In the at least two specified structures: the input of the first specified structure is the output of the i-1th functional module, the output of the last specified structure and the output of the i-1th functional module The residual of is the output of the i-th functional module.
The electronic device according to claim 12, wherein the Nth functional module comprises the convolution unit, the normalization unit, the activation function unit, and the convolution unit connected in series in sequence;

In the Nth functional module: the input of the first convolutional unit is the output of the N-1th functional module, and the output of the second convolutional unit is the same as the output of the N-1th functional module.

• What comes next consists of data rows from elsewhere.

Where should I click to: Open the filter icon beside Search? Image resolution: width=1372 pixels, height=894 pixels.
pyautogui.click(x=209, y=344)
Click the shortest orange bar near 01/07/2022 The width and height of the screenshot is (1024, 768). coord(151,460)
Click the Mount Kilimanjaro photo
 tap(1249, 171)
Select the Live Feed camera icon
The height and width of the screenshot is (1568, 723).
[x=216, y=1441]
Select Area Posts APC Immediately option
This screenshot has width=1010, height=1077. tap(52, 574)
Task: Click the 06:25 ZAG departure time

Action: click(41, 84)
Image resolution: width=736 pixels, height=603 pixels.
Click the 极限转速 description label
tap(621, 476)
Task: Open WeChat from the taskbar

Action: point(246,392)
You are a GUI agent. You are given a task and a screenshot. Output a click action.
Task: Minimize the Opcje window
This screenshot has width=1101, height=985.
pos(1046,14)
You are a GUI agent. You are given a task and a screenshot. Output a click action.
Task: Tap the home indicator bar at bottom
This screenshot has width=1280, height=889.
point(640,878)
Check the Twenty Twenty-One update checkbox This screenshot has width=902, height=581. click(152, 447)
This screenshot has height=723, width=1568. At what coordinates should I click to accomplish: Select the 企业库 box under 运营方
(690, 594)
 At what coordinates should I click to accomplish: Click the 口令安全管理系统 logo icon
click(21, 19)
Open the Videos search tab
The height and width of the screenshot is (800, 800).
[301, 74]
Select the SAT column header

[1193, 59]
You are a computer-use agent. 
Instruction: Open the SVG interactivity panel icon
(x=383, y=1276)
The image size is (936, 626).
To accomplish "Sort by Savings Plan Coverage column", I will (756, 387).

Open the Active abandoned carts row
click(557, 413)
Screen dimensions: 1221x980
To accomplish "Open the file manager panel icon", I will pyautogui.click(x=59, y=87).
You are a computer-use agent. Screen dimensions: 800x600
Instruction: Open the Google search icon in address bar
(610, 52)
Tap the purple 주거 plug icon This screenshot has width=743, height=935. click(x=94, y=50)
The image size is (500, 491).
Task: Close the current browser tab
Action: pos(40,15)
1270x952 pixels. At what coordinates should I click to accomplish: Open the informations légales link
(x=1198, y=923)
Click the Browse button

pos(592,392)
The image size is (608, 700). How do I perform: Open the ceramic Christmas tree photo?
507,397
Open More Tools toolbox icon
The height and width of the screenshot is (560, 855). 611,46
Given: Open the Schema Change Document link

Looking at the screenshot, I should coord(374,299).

The residual between the outputs of the functional modules is the output of the Nth functional module.
The electronic device according to any one of claims 12 to 15, wherein the convolution unit is a Chebyshev convolution unit.
The electronic device according to claim 11, wherein when the object to be reconstructed is a human body, the preset template is a human body grid map; Preset templates to generate feature maps, including:

Constructing a graph structure in a preset format based on the human body mesh graph, the graph structure including vertex information of the human body mesh graph;

The feature vector is fused and spliced with the graph structure to obtain the feature graph.
The electronic device according to claim 17, wherein during the training process of the graph convolutional neural network, the graph convolution is calculated based on grid loss, three-dimensional joint loss, surface normal loss, and surface edge loss. the total loss of the neural network;

Wherein, the grid loss is used to describe the position difference between the real human body grid and the predicted human body grid;

The three-dimensional joint loss is used to describe the position difference between the real three-dimensional joints of the human body and the predicted three-dimensional joints of the human body;

The surface normal loss is used to describe the angle difference between the normal vector of the triangular face of the real human body mesh and the normal vector of the triangular face of the predicted human body mesh;

The surface edge loss is used to describe the length difference between the edge lengths of the triangular faces of the real human mesh and the edge lengths of the triangular faces of the predicted human mesh.
The electronic device according to claim 11, wherein the feature extraction is performed on the image of the object to be reconstructed to obtain a feature vector, comprising:

Segmenting the image based on the object to be reconstructed to obtain a partial image;

adjusting the size of the partial image to a preset size;

The feature vector is obtained by performing feature extraction on the size-adjusted partial image by using an encoder of a convolutional neural network.
A computer-readable storage medium storing a computer program, wherein the computer program implements the three-dimensional reconstruction method according to any one of claims 1 to 9 when executed by a processor.